Comíamos lo que nuestras mamás querian y ¡punto!: sopa de letras o municiones, crema de betabel o zanahoria, chamberete (iuuuu), chayotes rellenos al horno, arroz, sopa de lentejas, puré de papas, pollo rostizado o en salsa de cacahuate, milanesa de pollo y papas a la francesa, verduras, picadillo, huevo cocido, chuletas tostadas  con  puré de manzana, salchichas, filete con chícharos, lomo, pulpos, puchero; y de postre, arroz con leche, duraznos en almíbar, manzanas al horno, zapote prieto, gelatina o flan de mi abuela. De cena, quesadillas, burras, enfrijoladas o entomatadas. Para variar, torrijas, merengues y galletas o panqué de nata… Tomábamos agua de la llave, comprábamos paletas, jícamas o chicharrones del señorcito que pasaba con el carrito, etc.

Formábamos grupos para bailar y ensayábamos pasos. Íbamos a las kermeses y nos casábamos con varios, inventando nombres en inglés y la onda de remate era el café cantante.

Algunas veces nos subimos en camión  a escondidas y aprendimos a atravesar a pie, desde muy chicos, grandes avenidas. Nos vestiámos de princesas con capa de toalla y nos sentíamos transformados brincando de un sillón al piso, o jugando a ser gimnastas en época de las Olimpiadas con cojines de los sillones en el suelo… .

No teníamos miedo a nada y respetábamos a los mayores, mucho a los viejitos.

Se nos enseñó el respeto por los demás y por la propiedad ajena.

Como niño, no se hablaba si un adulto estaba hablando. Si alguien tuvo una pelea, fue una pelea de puños. Servían los revólveres de plastico, las espadas de ramas y los tirapapas, que no tardaban en quitarnos tras algún tiro desafortunado.

Era muy divertido jugar a policías y ladrones o indios y vaqueros. Y las mamás más cool, nos dejaban echar “brujas”… En fiestas echábamos globos de agua, harina y confetti; organizábamos concursos tales como carreras en costales, llevar un limón en cuchara o ponerle la cola al burro. Hasta echábamos manguerazos con nuestros amigos y no había ningún problema. ¡Cómo lo disfrutamos!

Cuando se hacía de noche sabíamos que era hora de cenar y con solo un chiflido o un grito de mamá hacíamos caso.

Nos gustaba ir al colegio, porque teníamos amor, cariño y respeto por los profesores, así como la dicha de convivir con nuestros compañeros, que hoy son nuestros grandes amigos… y ¡nadie le faltaba el respeto a un profesor! (so pena de ser expulsados por la Dirección).

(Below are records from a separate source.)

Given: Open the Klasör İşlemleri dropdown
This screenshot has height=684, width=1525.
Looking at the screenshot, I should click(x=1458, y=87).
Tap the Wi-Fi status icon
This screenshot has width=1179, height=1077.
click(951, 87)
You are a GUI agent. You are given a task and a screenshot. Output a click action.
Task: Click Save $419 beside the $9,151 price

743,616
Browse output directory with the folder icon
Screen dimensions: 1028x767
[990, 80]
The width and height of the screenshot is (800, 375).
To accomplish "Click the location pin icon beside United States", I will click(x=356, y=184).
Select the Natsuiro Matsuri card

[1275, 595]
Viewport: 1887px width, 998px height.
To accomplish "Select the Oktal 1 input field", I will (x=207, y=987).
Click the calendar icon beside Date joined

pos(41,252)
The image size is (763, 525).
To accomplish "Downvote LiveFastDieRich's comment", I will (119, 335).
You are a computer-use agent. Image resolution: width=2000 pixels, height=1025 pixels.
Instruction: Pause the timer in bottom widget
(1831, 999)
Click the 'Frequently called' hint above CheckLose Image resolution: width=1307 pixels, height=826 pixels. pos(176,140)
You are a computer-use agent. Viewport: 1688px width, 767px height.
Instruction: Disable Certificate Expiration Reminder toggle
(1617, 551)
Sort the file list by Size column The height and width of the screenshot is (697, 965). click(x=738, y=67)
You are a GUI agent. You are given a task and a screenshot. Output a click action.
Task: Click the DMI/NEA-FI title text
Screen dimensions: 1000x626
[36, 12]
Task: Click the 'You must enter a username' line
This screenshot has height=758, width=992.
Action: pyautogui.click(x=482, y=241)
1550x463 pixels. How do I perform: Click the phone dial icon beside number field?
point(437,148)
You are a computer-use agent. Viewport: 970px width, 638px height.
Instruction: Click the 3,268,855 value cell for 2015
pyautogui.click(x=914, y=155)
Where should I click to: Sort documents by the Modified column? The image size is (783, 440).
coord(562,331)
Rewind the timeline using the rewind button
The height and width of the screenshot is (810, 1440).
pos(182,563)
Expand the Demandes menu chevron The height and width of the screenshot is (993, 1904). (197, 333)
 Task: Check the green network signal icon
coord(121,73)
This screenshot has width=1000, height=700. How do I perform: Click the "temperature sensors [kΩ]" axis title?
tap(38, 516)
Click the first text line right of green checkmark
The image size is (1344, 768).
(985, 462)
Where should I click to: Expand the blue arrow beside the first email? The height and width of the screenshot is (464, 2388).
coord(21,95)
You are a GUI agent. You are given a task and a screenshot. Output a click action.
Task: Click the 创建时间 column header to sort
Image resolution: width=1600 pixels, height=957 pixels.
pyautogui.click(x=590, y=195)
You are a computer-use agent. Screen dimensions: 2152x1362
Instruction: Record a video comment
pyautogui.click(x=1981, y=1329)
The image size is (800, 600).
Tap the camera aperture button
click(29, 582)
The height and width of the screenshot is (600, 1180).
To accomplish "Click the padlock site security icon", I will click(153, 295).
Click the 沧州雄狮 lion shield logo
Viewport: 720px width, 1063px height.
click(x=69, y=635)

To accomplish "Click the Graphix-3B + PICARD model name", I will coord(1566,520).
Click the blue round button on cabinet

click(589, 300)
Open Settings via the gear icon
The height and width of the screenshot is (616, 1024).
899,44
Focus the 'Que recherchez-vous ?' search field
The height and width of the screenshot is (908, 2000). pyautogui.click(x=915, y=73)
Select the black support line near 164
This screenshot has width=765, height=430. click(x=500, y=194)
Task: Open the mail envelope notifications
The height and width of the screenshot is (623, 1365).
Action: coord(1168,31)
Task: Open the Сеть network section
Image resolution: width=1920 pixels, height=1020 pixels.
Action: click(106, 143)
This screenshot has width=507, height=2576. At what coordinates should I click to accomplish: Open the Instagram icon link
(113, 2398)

Disfrutábamos la naturaleza, y atrapábamos todo tipo de bichos en botes de vidrio con la tapa agujerada. Ya para que vivieran más a sus anchas, se pasaban a cajas de zapatos.

De la boca de los grandes escuchábamos historias y consejos que valían la pena.

Cuando pasaba un avión, todos los niños salíamos a verlo y le gritábamos a voz en cuello:  ¡Aviónnnnn!

Tuvimos una sola TV, cuyo control remoto éramos nosotros mismos…

Qué felices la pasamos empapándonos en un aguacero, en los charcos, o resbalando en las calles enlodadas (aún sin pavimentar), en jardines o en algún parque o club… Eso era diversión pura.

Nos metíamos a la casa de nuestros vecinos y la mamá nos daba comida a todos, nadie cogía nada sin permiso y no se hacía tanto desorden porque siempre nos ponían a recoger. Conocíamos a todos los de la cuadra y los vecinos nos echaban ojo como si fuésemos sus sobrinos, su familia.

Quisiera volver a esos tiempos. Estos tiempos tienen también cosas padres, pero hay que cuidar que no se pierda tanto bueno para nuestros hijos en una sociedad que ha perdido respeto a la autoridad,  compasión, creatividad, tolerancia a la frustración, inventiva, sencillez y sensibilidad.